◆ Requirement 1
In the listing, change "FREE" to "PREMIUM" throughout the stretch from the line containing "Identify the location of detail-row-account-type: Account" through the line containing "In order to click on title-bar: TIC", and give back only those lines with everything else left unchanged.

Ex Parte DAVIS, JR. - Page 2

          Appeal No. 1998-0838                                                        
          Application No. 08/265,858                                                  

          We have carefully considered each of the points of argument                 
          raised by appellant in the request for rehearing, however, those            
          arguments do not persuade us that our prior decision was in error           
          in any respect.                                                             

          In contrast with appellant’s position that we have                          
          misapprehended the primary distinction between the prior art                
          applied by the examiner and appellant’s invention, we recognize             
          that the slag handling system disclosed by appellant and that               
          disclosed in Hibbel are not the same, however, it is the claimed            
          subject matter which we have evaluated in this appeal relative to           
          the applied prior art and not the system as specifically                    
          disclosed by appellant.  During the prosecution of a patent                 
          application, claims are given their broadest reasonable                     
          interpretation consistent with the specification.  See In re                
          Sneed, 710 F.2d 1544, 1548, 218 USPQ 385, 388 (Fed. Cir. 1983);             
          In re Tanaka, 551 F.2d 855, 860, 193 USPQ 138, 141 (CCPA 1977).

◆ Requirement 2
Transcribe the patent appeal page above word for word, in full.

◆ Dataset excerpts
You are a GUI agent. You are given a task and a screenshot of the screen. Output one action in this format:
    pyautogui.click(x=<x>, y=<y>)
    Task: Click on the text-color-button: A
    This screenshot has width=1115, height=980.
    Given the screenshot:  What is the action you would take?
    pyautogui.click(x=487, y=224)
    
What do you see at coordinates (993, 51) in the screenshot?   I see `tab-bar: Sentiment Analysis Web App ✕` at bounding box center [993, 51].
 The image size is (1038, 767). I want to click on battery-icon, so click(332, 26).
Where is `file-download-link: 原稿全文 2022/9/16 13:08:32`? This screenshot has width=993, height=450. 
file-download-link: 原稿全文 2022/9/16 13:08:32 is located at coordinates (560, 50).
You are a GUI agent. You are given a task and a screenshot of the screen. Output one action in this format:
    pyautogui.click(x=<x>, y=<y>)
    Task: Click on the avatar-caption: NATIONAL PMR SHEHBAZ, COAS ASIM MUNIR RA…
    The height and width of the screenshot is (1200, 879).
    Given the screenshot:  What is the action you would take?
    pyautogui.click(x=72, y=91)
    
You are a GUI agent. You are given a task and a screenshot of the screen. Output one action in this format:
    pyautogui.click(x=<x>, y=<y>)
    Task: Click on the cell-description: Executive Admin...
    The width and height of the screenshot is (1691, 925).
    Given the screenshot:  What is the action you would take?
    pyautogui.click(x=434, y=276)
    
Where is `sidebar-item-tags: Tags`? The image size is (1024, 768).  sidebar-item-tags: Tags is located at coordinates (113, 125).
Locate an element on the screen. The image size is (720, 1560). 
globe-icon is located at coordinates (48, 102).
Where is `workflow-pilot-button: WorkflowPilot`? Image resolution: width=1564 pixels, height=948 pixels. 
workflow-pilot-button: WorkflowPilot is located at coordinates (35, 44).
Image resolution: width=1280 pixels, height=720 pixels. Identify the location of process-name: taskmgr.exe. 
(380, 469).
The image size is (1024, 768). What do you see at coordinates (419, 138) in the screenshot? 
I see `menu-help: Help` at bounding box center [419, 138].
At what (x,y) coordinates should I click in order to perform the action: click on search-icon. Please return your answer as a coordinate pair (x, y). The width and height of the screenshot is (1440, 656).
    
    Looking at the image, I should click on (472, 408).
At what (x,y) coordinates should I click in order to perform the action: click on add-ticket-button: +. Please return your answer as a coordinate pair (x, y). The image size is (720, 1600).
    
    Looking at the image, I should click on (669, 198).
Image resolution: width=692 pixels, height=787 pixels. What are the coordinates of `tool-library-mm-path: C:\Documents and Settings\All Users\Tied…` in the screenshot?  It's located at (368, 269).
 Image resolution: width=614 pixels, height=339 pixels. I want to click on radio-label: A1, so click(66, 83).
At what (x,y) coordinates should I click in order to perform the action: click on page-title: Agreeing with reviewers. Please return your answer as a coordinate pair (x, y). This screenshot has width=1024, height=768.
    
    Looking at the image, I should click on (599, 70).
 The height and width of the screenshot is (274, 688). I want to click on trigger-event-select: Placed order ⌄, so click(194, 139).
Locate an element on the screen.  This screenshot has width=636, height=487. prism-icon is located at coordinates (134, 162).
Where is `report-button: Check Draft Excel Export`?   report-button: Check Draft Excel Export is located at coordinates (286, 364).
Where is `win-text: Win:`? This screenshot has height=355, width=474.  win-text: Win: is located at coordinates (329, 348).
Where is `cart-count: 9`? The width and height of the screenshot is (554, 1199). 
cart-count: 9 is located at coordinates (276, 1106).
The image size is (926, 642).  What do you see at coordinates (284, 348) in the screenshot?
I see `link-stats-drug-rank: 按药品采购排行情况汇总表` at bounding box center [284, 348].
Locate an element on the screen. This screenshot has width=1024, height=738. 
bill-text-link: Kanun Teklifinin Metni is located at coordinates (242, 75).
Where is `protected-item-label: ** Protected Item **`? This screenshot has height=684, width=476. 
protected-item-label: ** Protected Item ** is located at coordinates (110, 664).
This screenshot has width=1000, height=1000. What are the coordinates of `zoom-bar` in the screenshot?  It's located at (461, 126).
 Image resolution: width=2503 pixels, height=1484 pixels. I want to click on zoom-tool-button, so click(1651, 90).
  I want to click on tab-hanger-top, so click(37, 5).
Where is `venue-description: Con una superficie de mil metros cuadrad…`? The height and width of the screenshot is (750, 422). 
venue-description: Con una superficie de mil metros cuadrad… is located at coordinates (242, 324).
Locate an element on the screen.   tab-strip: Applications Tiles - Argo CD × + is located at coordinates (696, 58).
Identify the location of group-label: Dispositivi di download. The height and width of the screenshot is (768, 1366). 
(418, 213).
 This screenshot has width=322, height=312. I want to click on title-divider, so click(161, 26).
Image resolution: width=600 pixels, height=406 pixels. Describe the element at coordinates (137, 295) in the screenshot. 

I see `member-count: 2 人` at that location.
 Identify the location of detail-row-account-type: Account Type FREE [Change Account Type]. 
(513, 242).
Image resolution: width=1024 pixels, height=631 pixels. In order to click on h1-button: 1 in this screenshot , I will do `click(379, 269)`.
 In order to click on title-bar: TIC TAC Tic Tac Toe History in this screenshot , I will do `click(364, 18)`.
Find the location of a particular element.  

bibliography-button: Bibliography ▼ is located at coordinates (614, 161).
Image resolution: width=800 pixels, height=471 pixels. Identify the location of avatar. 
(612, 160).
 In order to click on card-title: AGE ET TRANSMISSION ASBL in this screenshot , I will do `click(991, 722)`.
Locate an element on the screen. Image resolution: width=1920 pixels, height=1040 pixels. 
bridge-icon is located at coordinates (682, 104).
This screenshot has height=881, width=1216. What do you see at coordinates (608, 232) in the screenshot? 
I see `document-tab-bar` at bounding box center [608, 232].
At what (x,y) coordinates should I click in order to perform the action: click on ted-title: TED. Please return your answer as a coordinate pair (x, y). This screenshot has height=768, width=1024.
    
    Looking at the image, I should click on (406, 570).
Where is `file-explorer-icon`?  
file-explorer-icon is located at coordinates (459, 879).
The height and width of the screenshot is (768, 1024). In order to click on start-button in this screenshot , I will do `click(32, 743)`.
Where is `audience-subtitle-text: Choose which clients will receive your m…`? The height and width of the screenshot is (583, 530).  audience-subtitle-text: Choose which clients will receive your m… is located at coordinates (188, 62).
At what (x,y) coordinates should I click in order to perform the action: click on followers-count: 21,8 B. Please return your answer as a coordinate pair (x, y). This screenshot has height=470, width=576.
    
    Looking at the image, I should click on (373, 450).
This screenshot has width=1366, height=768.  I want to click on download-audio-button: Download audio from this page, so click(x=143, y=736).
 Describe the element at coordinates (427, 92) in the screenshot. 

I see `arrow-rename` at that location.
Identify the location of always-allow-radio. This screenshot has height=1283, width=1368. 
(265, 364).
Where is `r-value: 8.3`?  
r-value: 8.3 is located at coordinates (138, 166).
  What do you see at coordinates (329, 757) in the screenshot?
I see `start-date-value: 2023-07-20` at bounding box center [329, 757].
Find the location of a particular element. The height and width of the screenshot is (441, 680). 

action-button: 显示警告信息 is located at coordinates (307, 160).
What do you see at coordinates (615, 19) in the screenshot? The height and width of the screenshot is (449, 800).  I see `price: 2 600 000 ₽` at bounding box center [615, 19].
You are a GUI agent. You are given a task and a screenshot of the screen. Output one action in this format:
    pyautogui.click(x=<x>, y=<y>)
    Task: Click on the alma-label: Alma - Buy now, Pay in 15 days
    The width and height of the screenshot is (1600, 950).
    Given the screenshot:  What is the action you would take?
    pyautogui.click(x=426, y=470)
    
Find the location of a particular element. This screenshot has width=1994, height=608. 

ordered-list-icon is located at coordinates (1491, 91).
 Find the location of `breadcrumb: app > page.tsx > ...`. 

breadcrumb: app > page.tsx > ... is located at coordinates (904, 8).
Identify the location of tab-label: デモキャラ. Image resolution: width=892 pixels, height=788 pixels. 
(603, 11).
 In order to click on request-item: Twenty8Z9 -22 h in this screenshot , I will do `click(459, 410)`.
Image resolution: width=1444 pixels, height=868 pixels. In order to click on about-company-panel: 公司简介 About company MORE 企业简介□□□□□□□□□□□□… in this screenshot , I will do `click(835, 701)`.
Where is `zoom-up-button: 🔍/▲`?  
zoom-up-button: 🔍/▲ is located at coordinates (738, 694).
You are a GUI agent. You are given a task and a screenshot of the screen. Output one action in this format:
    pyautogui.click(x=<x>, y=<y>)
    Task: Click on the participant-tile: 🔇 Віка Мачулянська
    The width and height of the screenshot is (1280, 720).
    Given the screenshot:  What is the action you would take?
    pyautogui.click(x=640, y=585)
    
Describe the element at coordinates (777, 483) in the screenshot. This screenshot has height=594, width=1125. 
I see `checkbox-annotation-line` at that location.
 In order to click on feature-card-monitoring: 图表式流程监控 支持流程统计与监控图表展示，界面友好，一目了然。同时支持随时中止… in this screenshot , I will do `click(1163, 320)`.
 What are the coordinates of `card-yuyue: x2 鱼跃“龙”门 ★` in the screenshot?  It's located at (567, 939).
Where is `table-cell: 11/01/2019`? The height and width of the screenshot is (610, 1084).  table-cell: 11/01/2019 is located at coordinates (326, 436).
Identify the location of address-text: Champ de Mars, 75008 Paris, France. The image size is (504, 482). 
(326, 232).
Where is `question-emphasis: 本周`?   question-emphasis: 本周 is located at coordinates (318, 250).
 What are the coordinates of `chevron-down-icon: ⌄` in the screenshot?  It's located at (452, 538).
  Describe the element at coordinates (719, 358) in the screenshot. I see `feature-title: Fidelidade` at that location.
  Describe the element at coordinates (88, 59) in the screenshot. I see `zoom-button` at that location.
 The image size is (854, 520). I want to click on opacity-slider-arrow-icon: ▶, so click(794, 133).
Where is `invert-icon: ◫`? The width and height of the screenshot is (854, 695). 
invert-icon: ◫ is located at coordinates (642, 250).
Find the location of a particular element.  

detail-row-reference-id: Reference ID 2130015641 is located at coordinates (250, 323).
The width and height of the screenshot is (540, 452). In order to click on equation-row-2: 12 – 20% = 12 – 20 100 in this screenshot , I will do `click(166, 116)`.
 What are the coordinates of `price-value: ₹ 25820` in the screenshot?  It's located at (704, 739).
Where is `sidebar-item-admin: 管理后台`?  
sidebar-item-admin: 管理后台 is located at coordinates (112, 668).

◆ Task output 1
 Identify the location of detail-row-account-type: Account Type PREMIUM [Change Account Type]. 
(513, 242).
Image resolution: width=1024 pixels, height=631 pixels. In order to click on h1-button: 1 in this screenshot , I will do `click(379, 269)`.
 In order to click on title-bar: TIC TAC Tic Tac Toe History in this screenshot , I will do `click(364, 18)`.

◆ Task output 2
Ex Parte DAVIS, JR. - Page 2

          Appeal No. 1998-0838                                                        
          Application No. 08/265,858                                                  

          We have carefully considered each of the points of argument                 
          raised by appellant in the request for rehearing, however, those            
          arguments do not persuade us that our prior decision was in error           
          in any respect.                                                             

          In contrast with appellant’s position that we have                          
          misapprehended the primary distinction between the prior art                
          applied by the examiner and appellant’s invention, we recognize             
          that the slag handling system disclosed by appellant and that               
          disclosed in Hibbel are not the same, however, it is the claimed            
          subject matter which we have evaluated in this appeal relative to           
          the applied prior art and not the system as specifically                    
          disclosed by appellant.  During the prosecution of a patent                 
          application, claims are given their broadest reasonable                     
          interpretation consistent with the specification.  See In re                
          Sneed, 710 F.2d 1544, 1548, 218 USPQ 385, 388 (Fed. Cir. 1983);             
          In re Tanaka, 551 F.2d 855, 860, 193 USPQ 138, 141 (CCPA 1977).